*** Extracted entries Section Begins ***

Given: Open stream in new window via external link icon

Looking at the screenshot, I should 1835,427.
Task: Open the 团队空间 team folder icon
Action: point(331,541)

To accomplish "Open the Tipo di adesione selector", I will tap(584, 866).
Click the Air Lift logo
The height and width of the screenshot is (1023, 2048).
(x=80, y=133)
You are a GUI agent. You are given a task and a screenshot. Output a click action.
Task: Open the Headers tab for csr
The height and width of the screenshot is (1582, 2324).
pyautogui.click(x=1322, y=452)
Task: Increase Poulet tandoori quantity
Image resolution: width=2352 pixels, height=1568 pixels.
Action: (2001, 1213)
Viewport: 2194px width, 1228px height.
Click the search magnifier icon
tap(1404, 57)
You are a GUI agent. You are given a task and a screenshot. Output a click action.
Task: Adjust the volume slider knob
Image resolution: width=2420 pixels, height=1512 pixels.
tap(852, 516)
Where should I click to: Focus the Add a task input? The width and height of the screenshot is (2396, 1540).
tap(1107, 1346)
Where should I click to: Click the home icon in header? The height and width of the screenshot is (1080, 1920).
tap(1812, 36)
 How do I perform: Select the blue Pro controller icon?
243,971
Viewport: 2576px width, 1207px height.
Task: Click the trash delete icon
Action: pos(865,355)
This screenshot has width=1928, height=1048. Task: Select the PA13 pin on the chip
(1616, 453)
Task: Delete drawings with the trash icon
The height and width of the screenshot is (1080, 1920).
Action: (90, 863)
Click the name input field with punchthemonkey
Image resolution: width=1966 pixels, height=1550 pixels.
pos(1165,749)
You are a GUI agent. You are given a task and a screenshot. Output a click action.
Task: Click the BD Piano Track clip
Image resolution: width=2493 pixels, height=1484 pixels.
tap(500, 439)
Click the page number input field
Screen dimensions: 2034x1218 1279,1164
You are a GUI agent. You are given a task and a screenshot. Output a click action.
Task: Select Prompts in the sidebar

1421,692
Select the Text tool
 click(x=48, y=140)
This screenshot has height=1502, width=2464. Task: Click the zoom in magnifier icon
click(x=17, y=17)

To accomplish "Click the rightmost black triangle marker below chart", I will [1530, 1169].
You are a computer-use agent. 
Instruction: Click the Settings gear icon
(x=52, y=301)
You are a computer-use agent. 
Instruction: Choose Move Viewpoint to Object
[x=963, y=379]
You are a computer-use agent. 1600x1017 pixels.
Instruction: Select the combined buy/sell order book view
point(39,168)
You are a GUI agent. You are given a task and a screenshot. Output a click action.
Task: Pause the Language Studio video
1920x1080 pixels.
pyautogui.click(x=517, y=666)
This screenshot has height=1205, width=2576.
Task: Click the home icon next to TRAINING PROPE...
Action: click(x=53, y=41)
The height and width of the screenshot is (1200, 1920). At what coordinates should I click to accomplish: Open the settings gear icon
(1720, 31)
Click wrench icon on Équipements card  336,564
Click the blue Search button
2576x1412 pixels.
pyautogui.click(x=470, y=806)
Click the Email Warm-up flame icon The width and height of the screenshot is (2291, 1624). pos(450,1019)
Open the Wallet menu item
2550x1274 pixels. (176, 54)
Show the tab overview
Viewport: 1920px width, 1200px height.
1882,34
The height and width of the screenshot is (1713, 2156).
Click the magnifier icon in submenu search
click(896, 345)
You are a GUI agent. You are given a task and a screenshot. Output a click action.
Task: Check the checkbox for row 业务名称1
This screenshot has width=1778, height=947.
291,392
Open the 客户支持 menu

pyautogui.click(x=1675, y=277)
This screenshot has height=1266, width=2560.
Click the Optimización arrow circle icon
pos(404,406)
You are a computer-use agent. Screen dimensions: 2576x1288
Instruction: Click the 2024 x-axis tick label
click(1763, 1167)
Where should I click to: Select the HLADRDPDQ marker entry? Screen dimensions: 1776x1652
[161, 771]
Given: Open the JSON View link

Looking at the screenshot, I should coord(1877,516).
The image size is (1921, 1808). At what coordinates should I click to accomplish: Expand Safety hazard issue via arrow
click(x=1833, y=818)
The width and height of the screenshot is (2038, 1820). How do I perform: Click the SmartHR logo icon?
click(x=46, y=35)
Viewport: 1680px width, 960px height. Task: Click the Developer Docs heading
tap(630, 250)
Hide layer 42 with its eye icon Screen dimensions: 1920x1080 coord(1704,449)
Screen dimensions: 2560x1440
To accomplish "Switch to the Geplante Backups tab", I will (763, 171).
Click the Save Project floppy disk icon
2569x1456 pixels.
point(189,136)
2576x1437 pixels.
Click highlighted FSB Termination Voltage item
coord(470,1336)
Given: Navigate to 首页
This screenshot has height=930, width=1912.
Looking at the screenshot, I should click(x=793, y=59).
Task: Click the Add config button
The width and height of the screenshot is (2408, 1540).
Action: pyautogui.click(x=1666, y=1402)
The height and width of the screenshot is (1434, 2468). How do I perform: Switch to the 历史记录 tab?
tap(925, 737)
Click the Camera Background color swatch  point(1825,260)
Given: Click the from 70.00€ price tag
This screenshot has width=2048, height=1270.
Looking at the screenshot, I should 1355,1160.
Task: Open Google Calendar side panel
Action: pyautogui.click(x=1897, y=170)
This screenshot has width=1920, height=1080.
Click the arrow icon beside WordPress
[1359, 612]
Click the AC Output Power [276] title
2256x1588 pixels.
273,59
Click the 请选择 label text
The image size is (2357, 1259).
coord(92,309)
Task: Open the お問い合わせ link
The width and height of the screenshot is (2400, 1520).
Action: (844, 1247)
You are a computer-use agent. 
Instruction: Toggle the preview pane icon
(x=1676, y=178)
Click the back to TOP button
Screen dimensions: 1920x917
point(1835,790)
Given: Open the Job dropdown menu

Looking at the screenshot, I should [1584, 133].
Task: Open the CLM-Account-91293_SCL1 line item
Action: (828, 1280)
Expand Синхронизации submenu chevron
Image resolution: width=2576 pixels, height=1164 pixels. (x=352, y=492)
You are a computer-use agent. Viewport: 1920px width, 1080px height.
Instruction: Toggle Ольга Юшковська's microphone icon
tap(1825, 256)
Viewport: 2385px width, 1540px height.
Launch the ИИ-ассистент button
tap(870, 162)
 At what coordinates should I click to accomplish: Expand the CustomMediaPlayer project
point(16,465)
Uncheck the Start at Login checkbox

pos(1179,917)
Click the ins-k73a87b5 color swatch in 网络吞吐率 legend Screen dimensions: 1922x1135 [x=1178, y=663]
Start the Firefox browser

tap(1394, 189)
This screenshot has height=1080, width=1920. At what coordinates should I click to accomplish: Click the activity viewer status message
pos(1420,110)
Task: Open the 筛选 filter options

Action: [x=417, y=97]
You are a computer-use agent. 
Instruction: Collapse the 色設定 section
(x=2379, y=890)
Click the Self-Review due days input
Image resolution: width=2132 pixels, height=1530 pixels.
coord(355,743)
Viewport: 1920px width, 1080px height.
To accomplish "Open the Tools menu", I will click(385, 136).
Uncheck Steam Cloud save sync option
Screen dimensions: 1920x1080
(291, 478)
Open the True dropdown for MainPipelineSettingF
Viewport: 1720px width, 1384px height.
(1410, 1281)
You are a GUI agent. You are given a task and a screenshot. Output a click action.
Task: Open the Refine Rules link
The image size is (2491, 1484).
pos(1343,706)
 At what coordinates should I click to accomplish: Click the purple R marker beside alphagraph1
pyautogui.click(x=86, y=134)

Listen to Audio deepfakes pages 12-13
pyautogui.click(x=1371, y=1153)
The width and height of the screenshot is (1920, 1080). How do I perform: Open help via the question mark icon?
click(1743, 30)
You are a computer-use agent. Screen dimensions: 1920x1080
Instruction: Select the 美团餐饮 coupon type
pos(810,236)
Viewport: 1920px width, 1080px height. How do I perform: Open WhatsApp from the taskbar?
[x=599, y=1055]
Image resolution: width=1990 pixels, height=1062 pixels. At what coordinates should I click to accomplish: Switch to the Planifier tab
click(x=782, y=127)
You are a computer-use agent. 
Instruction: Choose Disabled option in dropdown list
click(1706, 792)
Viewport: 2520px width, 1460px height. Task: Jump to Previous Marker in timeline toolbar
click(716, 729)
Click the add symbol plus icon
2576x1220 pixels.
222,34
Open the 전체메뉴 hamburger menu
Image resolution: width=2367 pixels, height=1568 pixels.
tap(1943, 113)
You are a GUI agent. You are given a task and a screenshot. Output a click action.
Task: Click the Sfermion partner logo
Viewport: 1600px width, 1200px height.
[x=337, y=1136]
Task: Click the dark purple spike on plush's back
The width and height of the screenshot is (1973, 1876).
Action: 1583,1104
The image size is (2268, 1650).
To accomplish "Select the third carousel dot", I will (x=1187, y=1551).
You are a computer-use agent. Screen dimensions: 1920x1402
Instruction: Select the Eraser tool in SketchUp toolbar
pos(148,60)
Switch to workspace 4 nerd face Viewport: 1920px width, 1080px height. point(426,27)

*** Extracted entries Section Ends ***

### Work instructions
Copy only this part of the entries above: the line with "Given: Click the from 70.00€ price tag", the line with "You are a computer-use agent. Viewport: 1920px", and the lines between, all exactly as written.

### Output for this exercise
Given: Click the from 70.00€ price tag
This screenshot has width=2048, height=1270.
Looking at the screenshot, I should 1355,1160.
Task: Open Google Calendar side panel
Action: pyautogui.click(x=1897, y=170)
This screenshot has width=1920, height=1080.
Click the arrow icon beside WordPress
[1359, 612]
Click the AC Output Power [276] title
2256x1588 pixels.
273,59
Click the 请选择 label text
The image size is (2357, 1259).
coord(92,309)
Task: Open the お問い合わせ link
The width and height of the screenshot is (2400, 1520).
Action: (844, 1247)
You are a computer-use agent. 
Instruction: Toggle the preview pane icon
(x=1676, y=178)
Click the back to TOP button
Screen dimensions: 1920x917
point(1835,790)
Given: Open the Job dropdown menu

Looking at the screenshot, I should [1584, 133].
Task: Open the CLM-Account-91293_SCL1 line item
Action: (828, 1280)
Expand Синхронизации submenu chevron
Image resolution: width=2576 pixels, height=1164 pixels. (x=352, y=492)
You are a computer-use agent. Viewport: 1920px width, 1080px height.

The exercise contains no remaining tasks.